**Exercise:** An exact copy of the lines from the start of the material below through the line containing "This screenshot has height=578, width=1099." is the required answer, and it includes no pictures.

**Input material:**
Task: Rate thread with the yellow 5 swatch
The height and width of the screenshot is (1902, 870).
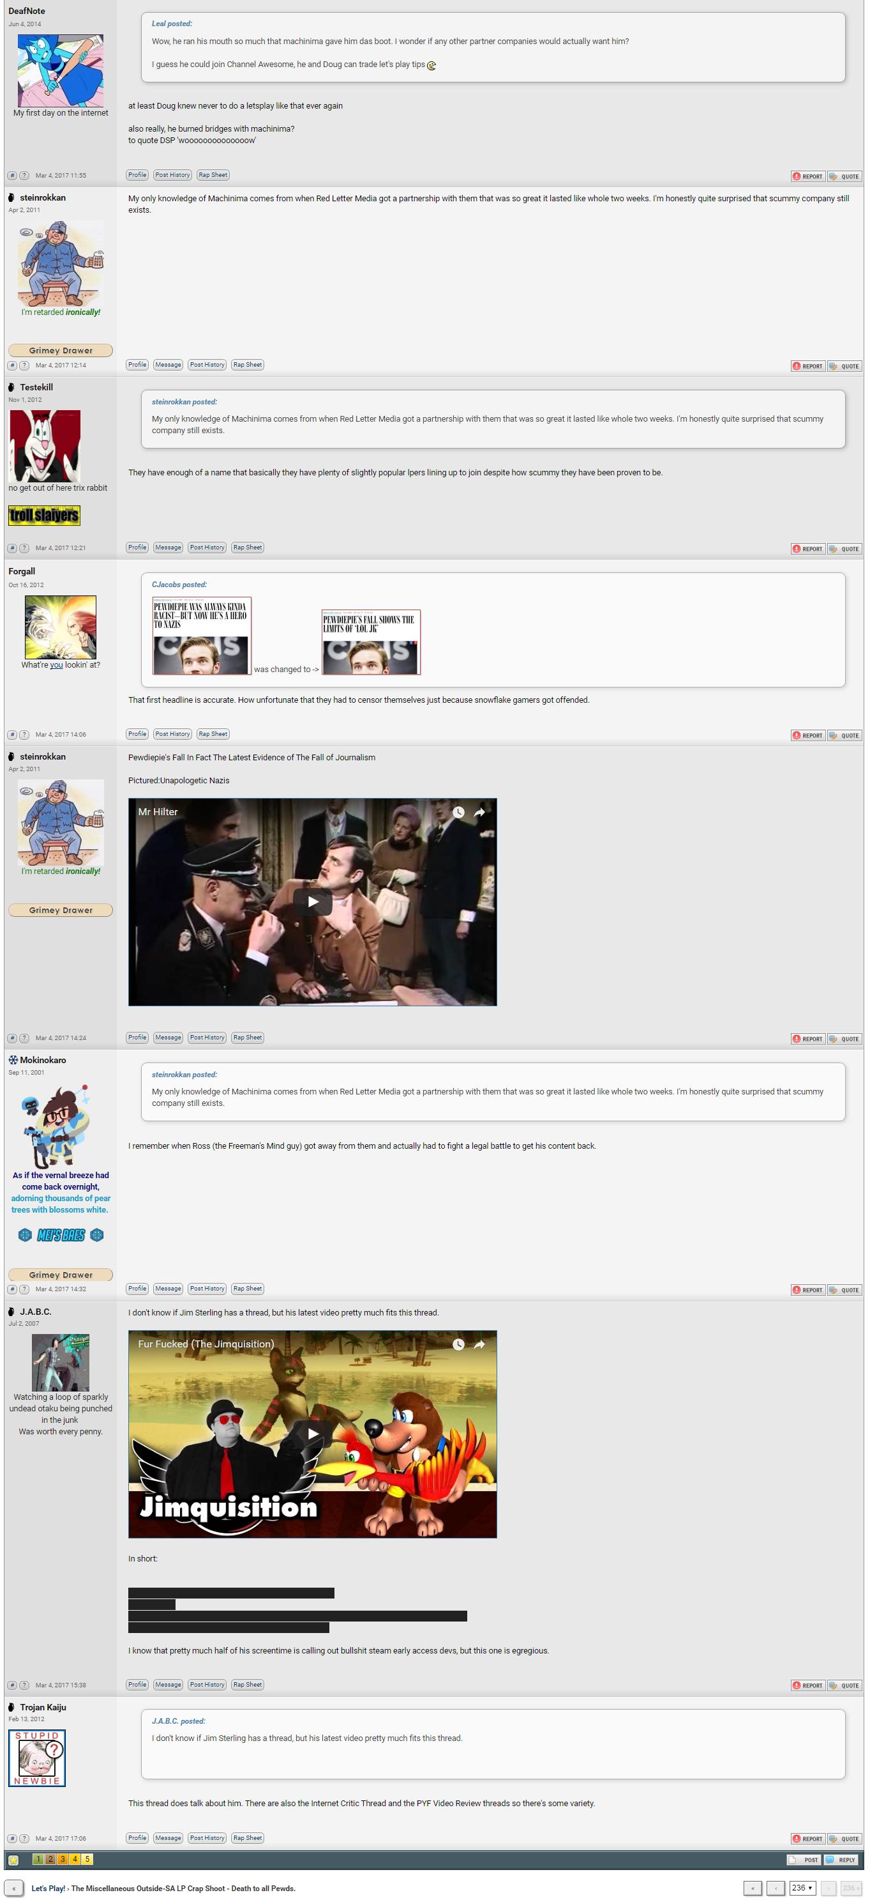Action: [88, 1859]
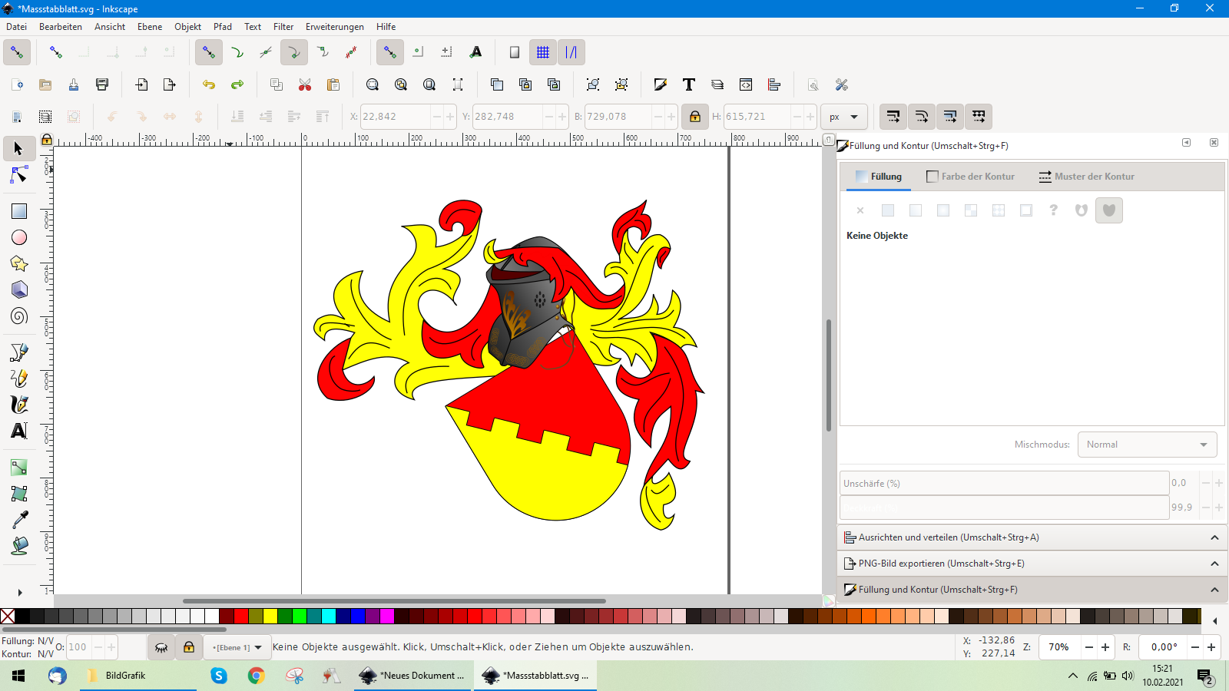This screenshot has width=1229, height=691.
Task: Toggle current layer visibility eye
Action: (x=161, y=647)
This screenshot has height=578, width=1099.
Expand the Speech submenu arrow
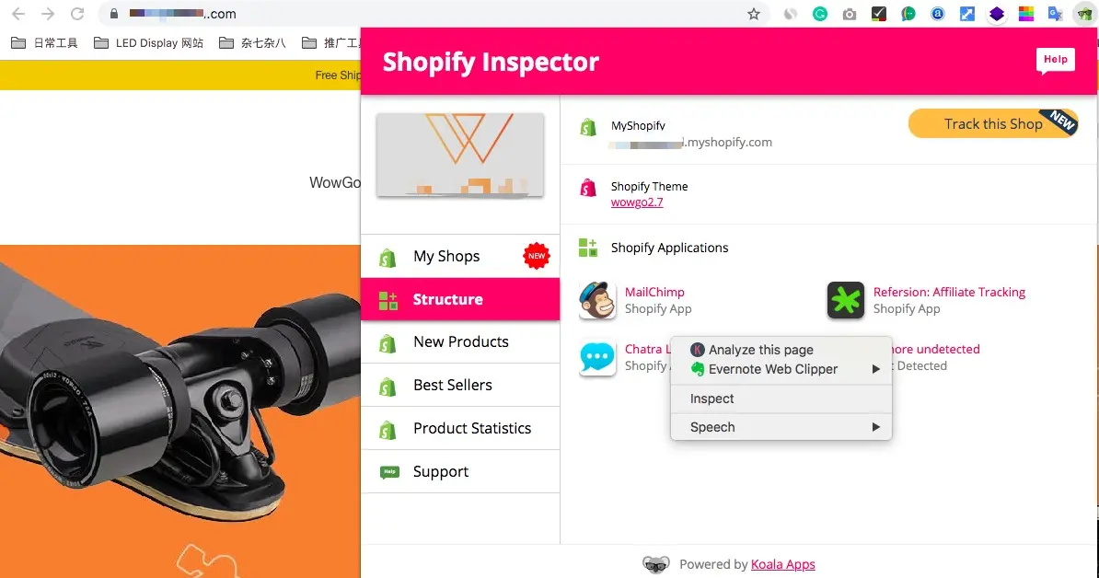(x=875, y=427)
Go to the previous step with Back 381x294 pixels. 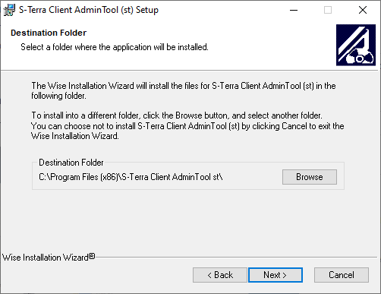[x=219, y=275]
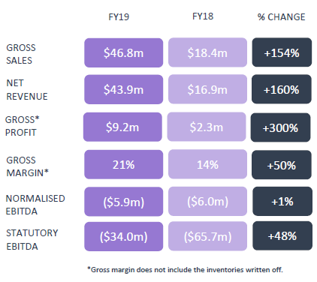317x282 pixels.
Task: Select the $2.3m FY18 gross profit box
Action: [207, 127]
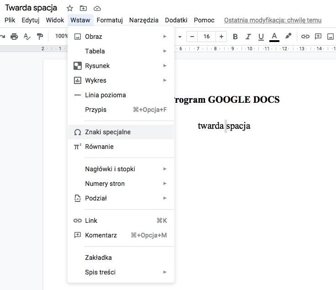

**Answer to the exercise:**
Task: Rate thread with the yellow 5 swatch
The height and width of the screenshot is (1902, 870).
Action: [88, 1859]
This screenshot has width=1229, height=691.
Task: Toggle current layer visibility eye
Action: (x=161, y=647)
This screenshot has height=578, width=1099.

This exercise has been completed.